[Begin EXTRACT TO READ]
Without a strong unifying voice to make order out of the chaos, it’s amazing how much turmoil even a small group of well-intentioned writers can bring to your screenplay, pushing and pulling your revision in so many different directions with their “brilliant ideas” that before long you don’t even know what you’re writing anymore!
And as anyone who has ever worked professionally as a screenwriter can tell you, the more you grow in your career, the more challenging it becomes to maintain a point of creative focus for your revisions.
Succeeding as a professional writer means learning to navigate the twists and turns in the development process, often balancing the demands of half a dozen different producers, all with their own (often conflicting) agendas for the project, without losing your own creative voice.
Which means that, if you want to succeed in this industry and actually see your movies make it to the screen, you need to start building those skills in yourself now.
That means not only developing the skills you need to navigate the often contradictory feedback you get from other people (friends, classmates, coverage readers, producers, teachers, agents, managers), but also learning how to steer the course through the shifting winds of your own feelings about your writing and the perilous waves of “brilliant ideas” that tend to crash across the bows of our own creative ships.
The real terror of the blank page is that anything is possible; and the real terror of a rewrite is that everything becomes possible all over again. If you’re willing to put in the time and effort and just keep asking “what if?” you can develop Thelma and Louise until it turns into The Wrestler (think about it).
But along the way, you’re going to drive yourself absolutely out of your mind. And if you’ve ever worked on a revision, you’ve probably found yourself going down that rabbit hole.
So how do you make sense of all the thousands of ideas vying for your attention? How do you bring order to the chaos, wrangle all these crazy notes to the ground, hold your own in a development meeting, and feel confidence in each decision you make in your revision?
That process always begins with theme.
There are very few people in the world who are truly good at developing scripts, but those who are all have one thing in common. Before they start trying to come up with a single idea or solve a single problem, they always ask the same question about the script: what’s it about?
And that doesn’t mean “what could it be about?” or “what was the conscious plan the writer had for the script when they first sat down to write” or even “what could I make it about?” That means seeking out what already has been built, whether consciously or unconsciously, in the pages that already exist, no matter how problematic they may be.
What are the ideas that keep on coming up again and again, page after page? What are the questions that seem to tie together the most visceral and exciting scenes in your movie, or the turning points in your character’s journey? What makes this screenplay matter to you as a writer? What is really being built here? And how can you boil that all down to a single guiding theme so simple that you can remember it at every phase of your rewrite without even thinking about it.
[End EXTRACT TO READ]
[Begin GIVEN DATA]
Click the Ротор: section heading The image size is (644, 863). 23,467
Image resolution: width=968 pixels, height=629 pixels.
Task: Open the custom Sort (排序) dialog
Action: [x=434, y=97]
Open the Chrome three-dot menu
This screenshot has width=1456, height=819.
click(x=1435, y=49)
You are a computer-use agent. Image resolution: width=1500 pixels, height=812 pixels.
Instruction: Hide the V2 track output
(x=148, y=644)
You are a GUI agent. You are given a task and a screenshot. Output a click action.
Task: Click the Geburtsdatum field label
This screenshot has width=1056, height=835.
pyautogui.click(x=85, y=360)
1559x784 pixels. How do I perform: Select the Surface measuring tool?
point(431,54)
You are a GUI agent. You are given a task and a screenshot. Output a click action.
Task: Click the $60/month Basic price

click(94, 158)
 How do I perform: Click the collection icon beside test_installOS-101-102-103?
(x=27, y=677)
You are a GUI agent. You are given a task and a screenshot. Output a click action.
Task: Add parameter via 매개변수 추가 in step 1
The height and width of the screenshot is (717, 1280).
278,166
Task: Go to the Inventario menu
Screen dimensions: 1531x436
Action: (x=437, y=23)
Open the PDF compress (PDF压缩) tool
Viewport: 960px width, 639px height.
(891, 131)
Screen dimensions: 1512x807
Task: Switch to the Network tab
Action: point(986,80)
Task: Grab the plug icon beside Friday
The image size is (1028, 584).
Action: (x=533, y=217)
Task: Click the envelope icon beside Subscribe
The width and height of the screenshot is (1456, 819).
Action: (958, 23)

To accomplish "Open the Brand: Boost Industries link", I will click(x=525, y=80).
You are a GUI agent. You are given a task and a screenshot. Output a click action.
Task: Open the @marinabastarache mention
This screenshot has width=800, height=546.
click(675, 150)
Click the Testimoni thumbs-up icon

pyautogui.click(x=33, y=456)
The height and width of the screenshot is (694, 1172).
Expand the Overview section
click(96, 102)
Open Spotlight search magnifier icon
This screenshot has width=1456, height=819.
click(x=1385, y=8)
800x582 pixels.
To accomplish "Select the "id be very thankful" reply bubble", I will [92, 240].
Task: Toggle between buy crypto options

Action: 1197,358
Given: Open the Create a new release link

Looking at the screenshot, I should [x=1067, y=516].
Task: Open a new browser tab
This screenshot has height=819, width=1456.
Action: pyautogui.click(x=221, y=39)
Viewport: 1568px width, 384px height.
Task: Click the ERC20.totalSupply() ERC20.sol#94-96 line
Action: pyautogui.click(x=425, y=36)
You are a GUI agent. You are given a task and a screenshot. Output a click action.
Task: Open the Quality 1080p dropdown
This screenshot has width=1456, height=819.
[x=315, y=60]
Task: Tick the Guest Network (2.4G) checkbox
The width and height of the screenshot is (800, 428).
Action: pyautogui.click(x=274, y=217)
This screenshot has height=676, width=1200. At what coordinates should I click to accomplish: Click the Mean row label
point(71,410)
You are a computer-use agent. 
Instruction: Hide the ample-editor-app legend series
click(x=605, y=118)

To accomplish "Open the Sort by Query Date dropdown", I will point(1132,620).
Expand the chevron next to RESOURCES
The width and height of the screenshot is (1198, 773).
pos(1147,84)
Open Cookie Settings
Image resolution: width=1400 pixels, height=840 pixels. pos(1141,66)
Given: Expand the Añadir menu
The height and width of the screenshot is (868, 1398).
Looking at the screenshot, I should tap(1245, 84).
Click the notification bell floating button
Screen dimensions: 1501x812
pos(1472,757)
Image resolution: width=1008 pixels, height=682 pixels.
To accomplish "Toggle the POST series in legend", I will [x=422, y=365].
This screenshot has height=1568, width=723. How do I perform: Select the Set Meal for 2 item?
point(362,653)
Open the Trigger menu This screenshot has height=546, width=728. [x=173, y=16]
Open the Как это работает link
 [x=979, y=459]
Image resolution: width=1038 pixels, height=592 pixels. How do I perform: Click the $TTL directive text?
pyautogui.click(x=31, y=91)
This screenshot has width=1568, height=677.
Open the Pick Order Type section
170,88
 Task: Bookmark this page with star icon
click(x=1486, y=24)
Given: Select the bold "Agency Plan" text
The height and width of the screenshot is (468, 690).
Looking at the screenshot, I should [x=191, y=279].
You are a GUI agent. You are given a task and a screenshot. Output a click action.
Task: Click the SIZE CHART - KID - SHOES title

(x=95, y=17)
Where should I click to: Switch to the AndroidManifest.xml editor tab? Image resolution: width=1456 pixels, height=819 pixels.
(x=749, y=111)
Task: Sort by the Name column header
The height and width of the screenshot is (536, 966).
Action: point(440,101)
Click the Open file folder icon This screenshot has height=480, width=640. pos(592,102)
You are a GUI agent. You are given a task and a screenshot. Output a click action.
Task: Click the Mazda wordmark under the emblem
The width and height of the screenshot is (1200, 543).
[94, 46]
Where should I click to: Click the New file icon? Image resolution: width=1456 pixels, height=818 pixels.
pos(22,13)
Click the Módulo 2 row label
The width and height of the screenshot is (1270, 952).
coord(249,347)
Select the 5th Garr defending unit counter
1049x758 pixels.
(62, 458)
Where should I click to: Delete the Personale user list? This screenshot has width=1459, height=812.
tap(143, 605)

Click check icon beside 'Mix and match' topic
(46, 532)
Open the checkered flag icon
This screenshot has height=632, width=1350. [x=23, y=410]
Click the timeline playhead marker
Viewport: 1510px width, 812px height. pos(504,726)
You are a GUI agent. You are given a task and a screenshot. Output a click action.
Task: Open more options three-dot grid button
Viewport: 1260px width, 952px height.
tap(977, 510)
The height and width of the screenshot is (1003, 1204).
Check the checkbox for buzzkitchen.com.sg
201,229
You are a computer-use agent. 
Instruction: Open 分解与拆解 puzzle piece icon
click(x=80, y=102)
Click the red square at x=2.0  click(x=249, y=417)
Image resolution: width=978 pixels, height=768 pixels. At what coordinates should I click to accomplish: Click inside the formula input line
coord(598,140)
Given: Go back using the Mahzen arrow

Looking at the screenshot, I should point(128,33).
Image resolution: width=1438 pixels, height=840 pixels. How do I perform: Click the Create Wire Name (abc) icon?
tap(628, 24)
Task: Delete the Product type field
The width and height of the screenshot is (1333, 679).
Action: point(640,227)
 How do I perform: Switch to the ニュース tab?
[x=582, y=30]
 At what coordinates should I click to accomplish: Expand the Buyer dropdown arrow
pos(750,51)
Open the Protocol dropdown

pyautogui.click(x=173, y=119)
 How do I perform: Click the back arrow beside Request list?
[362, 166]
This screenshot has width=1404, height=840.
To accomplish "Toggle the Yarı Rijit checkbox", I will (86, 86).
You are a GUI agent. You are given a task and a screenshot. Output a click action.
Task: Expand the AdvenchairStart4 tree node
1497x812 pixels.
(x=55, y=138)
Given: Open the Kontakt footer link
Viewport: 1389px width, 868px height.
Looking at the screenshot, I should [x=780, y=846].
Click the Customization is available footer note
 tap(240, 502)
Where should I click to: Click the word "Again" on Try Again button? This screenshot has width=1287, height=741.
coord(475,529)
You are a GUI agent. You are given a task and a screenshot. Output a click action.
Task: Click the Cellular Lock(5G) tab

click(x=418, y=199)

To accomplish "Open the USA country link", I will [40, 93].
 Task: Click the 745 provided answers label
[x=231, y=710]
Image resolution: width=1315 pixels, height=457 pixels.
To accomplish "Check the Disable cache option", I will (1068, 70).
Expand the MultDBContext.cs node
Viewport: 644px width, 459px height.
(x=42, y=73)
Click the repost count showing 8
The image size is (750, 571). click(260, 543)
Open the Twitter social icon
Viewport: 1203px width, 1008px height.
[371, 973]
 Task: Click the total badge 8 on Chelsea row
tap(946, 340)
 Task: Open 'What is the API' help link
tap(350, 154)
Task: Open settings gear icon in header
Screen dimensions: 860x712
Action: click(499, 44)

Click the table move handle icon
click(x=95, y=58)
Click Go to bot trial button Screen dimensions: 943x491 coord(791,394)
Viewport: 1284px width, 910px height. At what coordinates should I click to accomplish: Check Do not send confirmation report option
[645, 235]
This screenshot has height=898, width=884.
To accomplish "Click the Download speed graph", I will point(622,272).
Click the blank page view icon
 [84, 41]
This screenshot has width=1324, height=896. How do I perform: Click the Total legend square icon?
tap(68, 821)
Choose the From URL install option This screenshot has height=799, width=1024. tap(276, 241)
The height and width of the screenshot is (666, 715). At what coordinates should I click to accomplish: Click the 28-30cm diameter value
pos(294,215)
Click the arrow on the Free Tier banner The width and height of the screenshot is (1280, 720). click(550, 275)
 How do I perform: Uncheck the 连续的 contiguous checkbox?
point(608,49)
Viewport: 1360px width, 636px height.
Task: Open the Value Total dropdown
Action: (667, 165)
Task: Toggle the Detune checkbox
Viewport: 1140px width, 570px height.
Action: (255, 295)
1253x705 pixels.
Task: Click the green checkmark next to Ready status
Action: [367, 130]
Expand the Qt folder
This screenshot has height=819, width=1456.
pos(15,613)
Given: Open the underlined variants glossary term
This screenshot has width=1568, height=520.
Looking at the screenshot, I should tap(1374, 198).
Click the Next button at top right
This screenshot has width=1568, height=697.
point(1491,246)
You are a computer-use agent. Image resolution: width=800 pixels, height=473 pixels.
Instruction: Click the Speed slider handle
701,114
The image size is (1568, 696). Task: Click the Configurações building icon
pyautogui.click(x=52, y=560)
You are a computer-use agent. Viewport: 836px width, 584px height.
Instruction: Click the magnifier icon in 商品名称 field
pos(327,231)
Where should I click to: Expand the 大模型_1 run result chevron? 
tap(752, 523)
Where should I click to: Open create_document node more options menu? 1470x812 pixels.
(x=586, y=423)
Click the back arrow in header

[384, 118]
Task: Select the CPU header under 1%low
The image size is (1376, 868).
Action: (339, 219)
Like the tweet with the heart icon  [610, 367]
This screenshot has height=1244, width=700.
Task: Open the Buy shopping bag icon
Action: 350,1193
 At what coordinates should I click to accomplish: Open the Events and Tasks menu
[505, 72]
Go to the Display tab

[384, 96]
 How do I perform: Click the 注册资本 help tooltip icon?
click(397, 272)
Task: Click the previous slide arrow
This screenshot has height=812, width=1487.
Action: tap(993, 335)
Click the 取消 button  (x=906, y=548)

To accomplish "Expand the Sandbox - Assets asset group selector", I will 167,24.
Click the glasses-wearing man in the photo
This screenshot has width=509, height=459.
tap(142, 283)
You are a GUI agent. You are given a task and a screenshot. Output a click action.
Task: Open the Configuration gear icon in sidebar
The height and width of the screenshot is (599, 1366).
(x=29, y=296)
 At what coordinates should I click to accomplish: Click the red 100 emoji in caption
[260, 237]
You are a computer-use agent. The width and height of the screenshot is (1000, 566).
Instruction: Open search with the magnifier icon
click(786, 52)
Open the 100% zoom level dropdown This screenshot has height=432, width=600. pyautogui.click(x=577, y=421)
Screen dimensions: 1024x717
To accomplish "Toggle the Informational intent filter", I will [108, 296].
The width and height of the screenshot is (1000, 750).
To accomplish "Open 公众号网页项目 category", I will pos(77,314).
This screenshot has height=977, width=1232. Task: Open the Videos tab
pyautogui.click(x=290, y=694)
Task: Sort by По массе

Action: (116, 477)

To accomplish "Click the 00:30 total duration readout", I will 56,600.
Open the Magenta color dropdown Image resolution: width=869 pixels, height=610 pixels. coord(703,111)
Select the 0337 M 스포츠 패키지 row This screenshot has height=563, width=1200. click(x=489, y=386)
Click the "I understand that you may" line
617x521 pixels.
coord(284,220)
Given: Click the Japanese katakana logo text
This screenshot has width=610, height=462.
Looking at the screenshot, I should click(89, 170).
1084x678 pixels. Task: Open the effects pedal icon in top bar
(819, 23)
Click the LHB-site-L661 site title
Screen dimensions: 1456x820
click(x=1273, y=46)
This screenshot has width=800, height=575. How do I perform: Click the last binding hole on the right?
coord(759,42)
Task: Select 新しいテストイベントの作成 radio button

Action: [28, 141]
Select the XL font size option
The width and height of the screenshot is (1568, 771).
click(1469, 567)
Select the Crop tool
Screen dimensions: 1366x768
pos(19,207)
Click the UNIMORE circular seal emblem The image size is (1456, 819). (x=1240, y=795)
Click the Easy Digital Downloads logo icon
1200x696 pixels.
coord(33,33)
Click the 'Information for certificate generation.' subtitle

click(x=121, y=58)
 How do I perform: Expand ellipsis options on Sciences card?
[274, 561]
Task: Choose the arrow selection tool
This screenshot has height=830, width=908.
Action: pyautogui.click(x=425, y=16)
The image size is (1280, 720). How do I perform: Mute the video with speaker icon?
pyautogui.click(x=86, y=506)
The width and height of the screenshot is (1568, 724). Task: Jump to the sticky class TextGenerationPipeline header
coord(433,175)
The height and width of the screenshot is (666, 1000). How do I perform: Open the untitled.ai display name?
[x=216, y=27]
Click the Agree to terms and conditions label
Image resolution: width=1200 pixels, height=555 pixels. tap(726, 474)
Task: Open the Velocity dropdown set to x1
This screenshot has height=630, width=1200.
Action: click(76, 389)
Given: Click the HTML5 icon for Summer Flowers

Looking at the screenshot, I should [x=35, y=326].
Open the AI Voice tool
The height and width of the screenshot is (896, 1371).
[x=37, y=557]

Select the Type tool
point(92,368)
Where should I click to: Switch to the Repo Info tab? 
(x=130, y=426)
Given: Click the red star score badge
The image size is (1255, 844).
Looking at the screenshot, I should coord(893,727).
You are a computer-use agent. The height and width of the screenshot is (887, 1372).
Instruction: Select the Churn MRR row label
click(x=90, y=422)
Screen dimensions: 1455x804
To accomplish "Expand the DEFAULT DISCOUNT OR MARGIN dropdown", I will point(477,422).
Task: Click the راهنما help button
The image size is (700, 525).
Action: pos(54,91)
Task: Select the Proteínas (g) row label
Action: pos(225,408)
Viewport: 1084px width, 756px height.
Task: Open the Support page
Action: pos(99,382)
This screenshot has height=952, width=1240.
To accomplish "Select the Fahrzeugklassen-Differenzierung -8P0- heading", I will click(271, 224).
[End GIVEN DATA]
INSTRUCTION 1 | In the records, from the line with "Click the blank page view icon" to the line with "Action: (339, 219)", swap "checkbox" for "check box" and give those lines again with nothing else changed.
INSTRUCTION 2 | Carry on the passage about theme in screenplay revision from the point where it stops.

OUTPUT 1 |
Click the blank page view icon
 [84, 41]
This screenshot has width=1324, height=896. How do I perform: Click the Total legend square icon?
tap(68, 821)
Choose the From URL install option This screenshot has height=799, width=1024. tap(276, 241)
The height and width of the screenshot is (666, 715). At what coordinates should I click to accomplish: Click the 28-30cm diameter value
pos(294,215)
Click the arrow on the Free Tier banner The width and height of the screenshot is (1280, 720). click(550, 275)
 How do I perform: Uncheck the 连续的 contiguous check box?
point(608,49)
Viewport: 1360px width, 636px height.
Task: Open the Value Total dropdown
Action: (667, 165)
Task: Toggle the Detune check box
Viewport: 1140px width, 570px height.
Action: (255, 295)
1253x705 pixels.
Task: Click the green checkmark next to Ready status
Action: [367, 130]
Expand the Qt folder
This screenshot has height=819, width=1456.
pos(15,613)
Given: Open the underlined variants glossary term
This screenshot has width=1568, height=520.
Looking at the screenshot, I should tap(1374, 198).
Click the Next button at top right
This screenshot has width=1568, height=697.
point(1491,246)
You are a computer-use agent. Image resolution: width=800 pixels, height=473 pixels.
Instruction: Click the Speed slider handle
701,114
The image size is (1568, 696). Task: Click the Configurações building icon
pyautogui.click(x=52, y=560)
You are a computer-use agent. Viewport: 836px width, 584px height.
Instruction: Click the magnifier icon in 商品名称 field
pos(327,231)
Where should I click to: Expand the 大模型_1 run result chevron? 
tap(752, 523)
Where should I click to: Open create_document node more options menu? 1470x812 pixels.
(x=586, y=423)
Click the back arrow in header

[384, 118]
Task: Select the CPU header under 1%low
The image size is (1376, 868).
Action: (339, 219)

OUTPUT 2 |
No matter how good your draft may be, there’s no doubt that huge changes are going to happen in your revision. But until you know the one simple thing you’re building, you’ll never know which changes will serve your story, and which will simply distract from it.
Any note (and any idea) is only valuable in the context of what you’re building. If you were an architect working on a new cathedral, an idea for a breathtaking stained glass window might be a great place to put your energy. But, if you’re building a bomb shelter, that same stained glass window becomes a total hazard of potentially falling glass!
In the last installment of this podcast, we talked about following a North Star for your revision– a goal to focus on as a writer. Well your theme is like a North Star for your whole script, and every scene and every character you create. No matter how lost you get, it will always guide you in the right direction. And the great thing is, you don’t even have to make it up!
Once you learn how to look, you’ll be amazed to discover that your theme already exists in almost every page of your script, often buried under the surface, sometimes disguised or masked by undeveloped craft or hidden behind piles other unrelated themes and ideas. But present nonetheless. Because the theme is that subconscious, broken and beautiful thing in you that’s driving you to do this crazy act of writing in the first place.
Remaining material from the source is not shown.